Written by Jane Lawrence Friday, 06 December 2013 00:00
Visitors to Nassau County’s Garvies Point Museum and Preserve were transported back in time on Nov. 23 and 24 when the museum held its Annual Thanksgiving Native American Feast. More than 1,000 people attended the two-day event, which showcased the lives of Native Americans. Numerous hands-on activities gave participants the opportunity to try their luck at spear throwing, corn grinding, cooking over an open fire and pottery making.
The feast was the perfect outing for several Cub Scout troops and group home organizations as well as for families from across Long Island. For Sea Cliff siblings Zeke and Uma it was a special day at a place they visit often and have strong ties to. Their grandfather had been one of the museum’s early volunteers. For the Ferrera family of Islip it was a new adventure.

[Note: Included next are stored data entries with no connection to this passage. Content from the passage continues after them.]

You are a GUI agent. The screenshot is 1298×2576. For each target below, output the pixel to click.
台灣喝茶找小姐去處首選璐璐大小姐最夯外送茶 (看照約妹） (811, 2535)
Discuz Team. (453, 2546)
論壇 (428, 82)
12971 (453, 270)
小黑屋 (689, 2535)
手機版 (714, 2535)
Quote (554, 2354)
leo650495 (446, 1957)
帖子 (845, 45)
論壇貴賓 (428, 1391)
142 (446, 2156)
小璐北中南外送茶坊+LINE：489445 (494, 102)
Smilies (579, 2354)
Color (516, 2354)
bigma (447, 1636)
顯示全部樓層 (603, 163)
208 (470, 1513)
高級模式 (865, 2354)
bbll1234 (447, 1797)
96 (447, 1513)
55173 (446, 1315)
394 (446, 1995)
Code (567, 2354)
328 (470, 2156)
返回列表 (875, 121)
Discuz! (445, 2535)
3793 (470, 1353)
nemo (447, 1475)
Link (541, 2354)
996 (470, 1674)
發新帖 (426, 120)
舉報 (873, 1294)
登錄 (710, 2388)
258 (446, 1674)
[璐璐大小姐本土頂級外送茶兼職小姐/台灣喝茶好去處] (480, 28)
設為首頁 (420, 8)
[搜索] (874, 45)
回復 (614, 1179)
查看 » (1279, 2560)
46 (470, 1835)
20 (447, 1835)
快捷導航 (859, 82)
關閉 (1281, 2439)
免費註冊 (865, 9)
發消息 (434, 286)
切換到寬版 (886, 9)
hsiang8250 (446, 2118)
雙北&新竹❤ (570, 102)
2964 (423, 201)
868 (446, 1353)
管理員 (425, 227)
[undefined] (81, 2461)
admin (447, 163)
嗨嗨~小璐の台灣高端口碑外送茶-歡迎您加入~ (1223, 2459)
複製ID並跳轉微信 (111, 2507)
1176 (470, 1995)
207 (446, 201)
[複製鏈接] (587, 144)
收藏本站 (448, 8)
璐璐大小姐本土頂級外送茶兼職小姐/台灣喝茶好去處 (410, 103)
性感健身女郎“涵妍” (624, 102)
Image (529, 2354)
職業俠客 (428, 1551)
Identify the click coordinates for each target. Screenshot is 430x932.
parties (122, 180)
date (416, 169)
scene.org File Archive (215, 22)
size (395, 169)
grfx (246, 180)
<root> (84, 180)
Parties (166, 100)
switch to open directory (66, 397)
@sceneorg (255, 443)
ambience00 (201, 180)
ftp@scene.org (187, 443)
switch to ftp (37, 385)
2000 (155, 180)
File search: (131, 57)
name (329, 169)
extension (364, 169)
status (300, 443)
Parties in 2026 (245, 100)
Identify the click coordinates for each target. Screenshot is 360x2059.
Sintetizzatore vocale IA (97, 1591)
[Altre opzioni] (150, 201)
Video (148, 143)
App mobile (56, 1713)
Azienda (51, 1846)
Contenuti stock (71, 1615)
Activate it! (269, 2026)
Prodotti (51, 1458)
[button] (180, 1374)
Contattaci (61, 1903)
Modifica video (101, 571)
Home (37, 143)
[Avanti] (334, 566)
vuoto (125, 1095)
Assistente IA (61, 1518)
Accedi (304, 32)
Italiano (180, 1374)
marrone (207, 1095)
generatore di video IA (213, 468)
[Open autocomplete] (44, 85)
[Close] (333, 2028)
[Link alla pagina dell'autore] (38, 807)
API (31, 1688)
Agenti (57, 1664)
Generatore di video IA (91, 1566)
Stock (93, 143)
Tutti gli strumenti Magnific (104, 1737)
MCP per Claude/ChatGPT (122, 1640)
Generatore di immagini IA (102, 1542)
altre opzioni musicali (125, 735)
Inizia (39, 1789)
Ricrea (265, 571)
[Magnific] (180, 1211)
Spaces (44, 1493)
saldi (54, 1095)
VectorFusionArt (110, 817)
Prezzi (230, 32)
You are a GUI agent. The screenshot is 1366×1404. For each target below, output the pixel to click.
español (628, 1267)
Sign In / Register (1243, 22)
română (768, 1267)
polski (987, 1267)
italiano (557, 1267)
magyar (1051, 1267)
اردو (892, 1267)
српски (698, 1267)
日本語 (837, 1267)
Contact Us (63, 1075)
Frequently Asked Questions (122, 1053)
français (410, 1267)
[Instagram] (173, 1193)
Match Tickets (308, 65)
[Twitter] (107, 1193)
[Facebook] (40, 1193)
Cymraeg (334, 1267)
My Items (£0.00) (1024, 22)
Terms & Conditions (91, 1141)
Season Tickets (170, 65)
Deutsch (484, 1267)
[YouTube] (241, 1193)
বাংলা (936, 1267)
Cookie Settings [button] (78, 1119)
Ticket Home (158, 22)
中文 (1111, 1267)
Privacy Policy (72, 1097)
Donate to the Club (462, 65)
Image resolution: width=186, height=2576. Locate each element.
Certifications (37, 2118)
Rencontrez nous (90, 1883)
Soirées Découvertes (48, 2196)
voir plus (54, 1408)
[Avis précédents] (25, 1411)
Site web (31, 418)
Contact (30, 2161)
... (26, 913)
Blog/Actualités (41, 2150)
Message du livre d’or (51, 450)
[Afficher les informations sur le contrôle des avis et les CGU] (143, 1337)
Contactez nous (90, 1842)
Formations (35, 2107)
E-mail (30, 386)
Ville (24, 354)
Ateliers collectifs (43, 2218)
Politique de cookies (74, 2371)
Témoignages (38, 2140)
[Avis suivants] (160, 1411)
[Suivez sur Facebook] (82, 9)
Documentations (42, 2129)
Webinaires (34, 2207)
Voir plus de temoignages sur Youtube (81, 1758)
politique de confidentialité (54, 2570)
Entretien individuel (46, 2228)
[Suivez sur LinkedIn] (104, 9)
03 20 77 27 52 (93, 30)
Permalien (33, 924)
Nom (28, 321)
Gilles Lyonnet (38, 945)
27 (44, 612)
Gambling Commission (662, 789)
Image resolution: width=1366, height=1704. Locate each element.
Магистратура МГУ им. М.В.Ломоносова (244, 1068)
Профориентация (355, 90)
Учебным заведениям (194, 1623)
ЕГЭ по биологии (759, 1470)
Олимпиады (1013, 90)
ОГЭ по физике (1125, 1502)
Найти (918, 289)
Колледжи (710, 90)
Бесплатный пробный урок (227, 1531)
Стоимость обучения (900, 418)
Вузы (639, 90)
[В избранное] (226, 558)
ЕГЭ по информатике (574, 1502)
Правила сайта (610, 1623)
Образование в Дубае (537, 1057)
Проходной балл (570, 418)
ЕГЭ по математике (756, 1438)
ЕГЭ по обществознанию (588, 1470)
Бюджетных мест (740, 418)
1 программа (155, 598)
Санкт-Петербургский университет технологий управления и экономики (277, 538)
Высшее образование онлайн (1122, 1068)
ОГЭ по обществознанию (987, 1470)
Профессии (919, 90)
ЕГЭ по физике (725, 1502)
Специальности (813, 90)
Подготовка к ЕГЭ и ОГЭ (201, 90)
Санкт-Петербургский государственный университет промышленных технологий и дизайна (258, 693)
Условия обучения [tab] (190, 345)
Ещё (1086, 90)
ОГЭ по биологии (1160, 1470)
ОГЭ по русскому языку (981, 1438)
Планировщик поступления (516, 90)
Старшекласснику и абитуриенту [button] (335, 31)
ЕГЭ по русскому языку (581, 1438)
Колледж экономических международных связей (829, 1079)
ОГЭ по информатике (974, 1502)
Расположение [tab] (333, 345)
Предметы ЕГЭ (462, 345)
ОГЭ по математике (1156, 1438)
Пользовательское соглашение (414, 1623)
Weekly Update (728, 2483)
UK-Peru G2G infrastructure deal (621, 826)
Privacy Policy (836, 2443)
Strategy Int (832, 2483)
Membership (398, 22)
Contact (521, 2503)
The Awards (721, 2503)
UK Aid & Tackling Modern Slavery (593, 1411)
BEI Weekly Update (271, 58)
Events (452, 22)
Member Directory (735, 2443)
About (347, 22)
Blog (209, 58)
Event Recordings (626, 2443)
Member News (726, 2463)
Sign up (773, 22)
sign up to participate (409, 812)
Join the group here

Renee Ferrera is a social studies teacher who had taken her classes on trips to Garvies in the past and always enjoyed it.
“When I saw they were having this event, I just knew it would be a perfect time to bring my husband and my own kids here,” said Ferrera.
One of the most popular attractions of the weekend was the outdoor fire pit. Volunteer Ted Strickroth (Tipi Ted) of the Wilderness Travel Museum engaged the crowd by demonstrating how to make a fire by, literally, rubbing two sticks together.
“The fire was the TV of long ago,” said Strickroth. “Children would sit in the wigwams, watch the fire and listen to the stories of the elders.”
Children and adults alike had the chance to prepare and cook native foods over the fire, including popcorn soup, fish and squash. Once the food was cooked, Strickroth explained that in the days of the Native Americans, the young ones
made an offering of food to the elders and, in turn, the elders offered wisdom to the young. The children were then asked to come up to the fire where they were given food that they then offered to an elder in the crowd. The fish and the squash were declared “delicious;” the popcorn soup not so much.
Brian Nugent, the recently appointed Chief Deputy Commissioner of Parks, Recreation and Museums for Nassau County, dropped by on Saturday to survey the festivities.
“This is fantastic,” said Nugent. “It shows the true meaning of Thanksgiving in the past and I hope this weekend is the beginning of a great Thanksgiving week for all the families who came here.”
Garvies Museum has been celebrating its Annual Thanksgiving Native American Feast on the weekend before Thanksgiving for more than 30 years explained Kathryne Natale, former museum worker and current President of the Friends of Garvies, who first conceived of the idea. Close to 40 volunteers work hard each year to make it a very special event.